### WHAT IS BEING ASKED
Exactly as given, reproduce the records in full.

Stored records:
_____
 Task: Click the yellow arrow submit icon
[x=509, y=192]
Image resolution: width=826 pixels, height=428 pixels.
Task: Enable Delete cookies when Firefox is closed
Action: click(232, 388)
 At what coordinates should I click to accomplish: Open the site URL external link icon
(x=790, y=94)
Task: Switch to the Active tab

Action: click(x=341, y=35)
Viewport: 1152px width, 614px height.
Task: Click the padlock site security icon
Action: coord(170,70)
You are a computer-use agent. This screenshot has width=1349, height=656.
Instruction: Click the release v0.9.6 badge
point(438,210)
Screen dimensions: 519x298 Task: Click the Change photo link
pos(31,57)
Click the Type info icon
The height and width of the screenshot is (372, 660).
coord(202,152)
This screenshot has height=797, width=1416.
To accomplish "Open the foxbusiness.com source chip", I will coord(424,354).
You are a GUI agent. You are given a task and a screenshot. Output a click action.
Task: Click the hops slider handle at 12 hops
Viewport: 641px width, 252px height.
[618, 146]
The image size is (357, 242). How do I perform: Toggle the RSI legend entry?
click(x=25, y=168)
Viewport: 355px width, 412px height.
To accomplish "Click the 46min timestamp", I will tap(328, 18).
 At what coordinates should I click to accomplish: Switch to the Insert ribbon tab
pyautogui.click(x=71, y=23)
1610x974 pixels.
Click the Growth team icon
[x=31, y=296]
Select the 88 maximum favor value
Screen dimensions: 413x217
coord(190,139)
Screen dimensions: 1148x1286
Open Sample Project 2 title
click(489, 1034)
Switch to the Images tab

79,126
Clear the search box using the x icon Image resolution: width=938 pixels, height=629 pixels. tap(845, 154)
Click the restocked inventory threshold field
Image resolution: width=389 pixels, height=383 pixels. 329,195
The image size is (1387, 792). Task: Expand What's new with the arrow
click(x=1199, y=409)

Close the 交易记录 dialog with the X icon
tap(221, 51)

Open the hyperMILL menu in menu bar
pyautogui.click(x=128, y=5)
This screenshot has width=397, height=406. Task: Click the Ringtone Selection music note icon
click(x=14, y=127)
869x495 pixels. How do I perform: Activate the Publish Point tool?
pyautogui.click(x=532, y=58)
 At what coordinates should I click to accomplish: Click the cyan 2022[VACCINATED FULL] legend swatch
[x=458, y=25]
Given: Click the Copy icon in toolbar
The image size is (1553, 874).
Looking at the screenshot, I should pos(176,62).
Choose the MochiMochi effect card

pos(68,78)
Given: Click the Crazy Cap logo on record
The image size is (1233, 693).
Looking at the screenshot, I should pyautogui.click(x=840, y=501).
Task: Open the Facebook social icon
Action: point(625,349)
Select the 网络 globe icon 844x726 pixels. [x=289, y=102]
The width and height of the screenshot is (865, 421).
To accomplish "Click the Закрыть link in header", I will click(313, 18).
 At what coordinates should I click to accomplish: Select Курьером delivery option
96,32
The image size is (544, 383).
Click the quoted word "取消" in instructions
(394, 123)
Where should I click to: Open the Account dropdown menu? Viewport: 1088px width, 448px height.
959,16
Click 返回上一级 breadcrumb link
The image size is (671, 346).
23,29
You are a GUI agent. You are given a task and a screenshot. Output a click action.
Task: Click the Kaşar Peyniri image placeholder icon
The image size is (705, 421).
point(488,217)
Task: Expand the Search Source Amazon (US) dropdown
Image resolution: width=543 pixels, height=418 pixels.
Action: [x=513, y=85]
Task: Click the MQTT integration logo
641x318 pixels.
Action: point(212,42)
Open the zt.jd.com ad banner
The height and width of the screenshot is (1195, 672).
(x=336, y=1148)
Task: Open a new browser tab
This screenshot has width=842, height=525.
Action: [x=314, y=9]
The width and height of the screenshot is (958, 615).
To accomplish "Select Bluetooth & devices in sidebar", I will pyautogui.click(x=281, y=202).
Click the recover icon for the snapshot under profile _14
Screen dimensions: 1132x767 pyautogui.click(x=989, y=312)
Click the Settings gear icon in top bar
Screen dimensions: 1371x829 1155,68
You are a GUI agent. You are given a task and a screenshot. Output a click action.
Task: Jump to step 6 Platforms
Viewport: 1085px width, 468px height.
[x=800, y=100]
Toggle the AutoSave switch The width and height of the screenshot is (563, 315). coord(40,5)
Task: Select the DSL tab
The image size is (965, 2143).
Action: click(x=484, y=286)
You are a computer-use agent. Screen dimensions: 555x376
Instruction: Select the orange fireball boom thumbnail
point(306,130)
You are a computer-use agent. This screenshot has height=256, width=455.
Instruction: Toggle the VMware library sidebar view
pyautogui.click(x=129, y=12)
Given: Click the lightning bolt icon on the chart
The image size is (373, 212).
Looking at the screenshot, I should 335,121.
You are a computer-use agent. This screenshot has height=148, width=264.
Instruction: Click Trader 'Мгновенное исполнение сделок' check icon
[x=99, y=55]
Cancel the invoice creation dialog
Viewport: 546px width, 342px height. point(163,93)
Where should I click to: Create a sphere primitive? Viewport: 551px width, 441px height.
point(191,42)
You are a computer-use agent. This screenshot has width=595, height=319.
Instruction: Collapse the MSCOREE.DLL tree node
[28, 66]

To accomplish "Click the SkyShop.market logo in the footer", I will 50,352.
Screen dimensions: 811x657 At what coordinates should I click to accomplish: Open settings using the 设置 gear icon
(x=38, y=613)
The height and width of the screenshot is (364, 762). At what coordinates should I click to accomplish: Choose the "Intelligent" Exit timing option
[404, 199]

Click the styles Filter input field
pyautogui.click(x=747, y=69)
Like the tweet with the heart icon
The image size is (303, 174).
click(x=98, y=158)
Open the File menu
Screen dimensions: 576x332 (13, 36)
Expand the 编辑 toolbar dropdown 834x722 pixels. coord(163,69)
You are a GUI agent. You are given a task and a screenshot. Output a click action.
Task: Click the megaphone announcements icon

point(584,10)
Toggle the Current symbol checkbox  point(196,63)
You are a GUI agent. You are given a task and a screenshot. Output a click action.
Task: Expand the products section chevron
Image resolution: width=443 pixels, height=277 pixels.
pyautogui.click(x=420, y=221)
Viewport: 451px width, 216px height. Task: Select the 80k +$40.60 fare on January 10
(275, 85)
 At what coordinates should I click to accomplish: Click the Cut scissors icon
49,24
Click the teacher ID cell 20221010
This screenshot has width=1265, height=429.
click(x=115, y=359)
_____
### SOLUTION
 Task: Click the yellow arrow submit icon
[x=509, y=192]
Image resolution: width=826 pixels, height=428 pixels.
Task: Enable Delete cookies when Firefox is closed
Action: click(232, 388)
 At what coordinates should I click to accomplish: Open the site URL external link icon
(x=790, y=94)
Task: Switch to the Active tab

Action: click(x=341, y=35)
Viewport: 1152px width, 614px height.
Task: Click the padlock site security icon
Action: coord(170,70)
You are a computer-use agent. This screenshot has width=1349, height=656.
Instruction: Click the release v0.9.6 badge
point(438,210)
Screen dimensions: 519x298 Task: Click the Change photo link
pos(31,57)
Click the Type info icon
The height and width of the screenshot is (372, 660).
coord(202,152)
This screenshot has height=797, width=1416.
To accomplish "Open the foxbusiness.com source chip", I will coord(424,354).
You are a GUI agent. You are given a task and a screenshot. Output a click action.
Task: Click the hops slider handle at 12 hops
Viewport: 641px width, 252px height.
[618, 146]
The image size is (357, 242). How do I perform: Toggle the RSI legend entry?
click(x=25, y=168)
Viewport: 355px width, 412px height.
To accomplish "Click the 46min timestamp", I will tap(328, 18).
 At what coordinates should I click to accomplish: Switch to the Insert ribbon tab
pyautogui.click(x=71, y=23)
1610x974 pixels.
Click the Growth team icon
[x=31, y=296]
Select the 88 maximum favor value
Screen dimensions: 413x217
coord(190,139)
Screen dimensions: 1148x1286
Open Sample Project 2 title
click(489, 1034)
Switch to the Images tab

79,126
Clear the search box using the x icon Image resolution: width=938 pixels, height=629 pixels. tap(845, 154)
Click the restocked inventory threshold field
Image resolution: width=389 pixels, height=383 pixels. 329,195
The image size is (1387, 792). Task: Expand What's new with the arrow
click(x=1199, y=409)

Close the 交易记录 dialog with the X icon
tap(221, 51)

Open the hyperMILL menu in menu bar
pyautogui.click(x=128, y=5)
This screenshot has width=397, height=406. Task: Click the Ringtone Selection music note icon
click(x=14, y=127)
869x495 pixels. How do I perform: Activate the Publish Point tool?
pyautogui.click(x=532, y=58)
 At what coordinates should I click to accomplish: Click the cyan 2022[VACCINATED FULL] legend swatch
[x=458, y=25]
Given: Click the Copy icon in toolbar
The image size is (1553, 874).
Looking at the screenshot, I should pos(176,62).
Choose the MochiMochi effect card

pos(68,78)
Given: Click the Crazy Cap logo on record
The image size is (1233, 693).
Looking at the screenshot, I should pyautogui.click(x=840, y=501).
Task: Open the Facebook social icon
Action: point(625,349)
Select the 网络 globe icon 844x726 pixels. [x=289, y=102]
The width and height of the screenshot is (865, 421).
To accomplish "Click the Закрыть link in header", I will click(313, 18).
 At what coordinates should I click to accomplish: Select Курьером delivery option
96,32
The image size is (544, 383).
Click the quoted word "取消" in instructions
(394, 123)
Where should I click to: Open the Account dropdown menu? Viewport: 1088px width, 448px height.
959,16
Click 返回上一级 breadcrumb link
The image size is (671, 346).
23,29
You are a GUI agent. You are given a task and a screenshot. Output a click action.
Task: Click the Kaşar Peyniri image placeholder icon
The image size is (705, 421).
point(488,217)
Task: Expand the Search Source Amazon (US) dropdown
Image resolution: width=543 pixels, height=418 pixels.
Action: [x=513, y=85]
Task: Click the MQTT integration logo
641x318 pixels.
Action: point(212,42)
Open the zt.jd.com ad banner
The height and width of the screenshot is (1195, 672).
(x=336, y=1148)
Task: Open a new browser tab
This screenshot has width=842, height=525.
Action: [x=314, y=9]
The width and height of the screenshot is (958, 615).
To accomplish "Select Bluetooth & devices in sidebar", I will pyautogui.click(x=281, y=202).
Click the recover icon for the snapshot under profile _14
Screen dimensions: 1132x767 pyautogui.click(x=989, y=312)
Click the Settings gear icon in top bar
Screen dimensions: 1371x829 1155,68
You are a GUI agent. You are given a task and a screenshot. Output a click action.
Task: Jump to step 6 Platforms
Viewport: 1085px width, 468px height.
[x=800, y=100]
Toggle the AutoSave switch The width and height of the screenshot is (563, 315). coord(40,5)
Task: Select the DSL tab
The image size is (965, 2143).
Action: click(x=484, y=286)
You are a computer-use agent. Screen dimensions: 555x376
Instruction: Select the orange fireball boom thumbnail
point(306,130)
You are a computer-use agent. This screenshot has height=256, width=455.
Instruction: Toggle the VMware library sidebar view
pyautogui.click(x=129, y=12)
Given: Click the lightning bolt icon on the chart
The image size is (373, 212).
Looking at the screenshot, I should 335,121.
You are a computer-use agent. This screenshot has height=148, width=264.
Instruction: Click Trader 'Мгновенное исполнение сделок' check icon
[x=99, y=55]
Cancel the invoice creation dialog
Viewport: 546px width, 342px height. point(163,93)
Where should I click to: Create a sphere primitive? Viewport: 551px width, 441px height.
point(191,42)
You are a computer-use agent. This screenshot has width=595, height=319.
Instruction: Collapse the MSCOREE.DLL tree node
[28, 66]

To accomplish "Click the SkyShop.market logo in the footer", I will 50,352.
Screen dimensions: 811x657 At what coordinates should I click to accomplish: Open settings using the 设置 gear icon
(x=38, y=613)
The height and width of the screenshot is (364, 762). At what coordinates should I click to accomplish: Choose the "Intelligent" Exit timing option
[404, 199]

Click the styles Filter input field
pyautogui.click(x=747, y=69)
Like the tweet with the heart icon
The image size is (303, 174).
click(x=98, y=158)
Open the File menu
Screen dimensions: 576x332 (13, 36)
Expand the 编辑 toolbar dropdown 834x722 pixels. coord(163,69)
You are a GUI agent. You are given a task and a screenshot. Output a click action.
Task: Click the megaphone announcements icon

point(584,10)
Toggle the Current symbol checkbox  point(196,63)
You are a GUI agent. You are given a task and a screenshot. Output a click action.
Task: Expand the products section chevron
Image resolution: width=443 pixels, height=277 pixels.
pyautogui.click(x=420, y=221)
Viewport: 451px width, 216px height. Task: Select the 80k +$40.60 fare on January 10
(275, 85)
 At what coordinates should I click to accomplish: Click the Cut scissors icon
49,24
Click the teacher ID cell 20221010
This screenshot has width=1265, height=429.
click(x=115, y=359)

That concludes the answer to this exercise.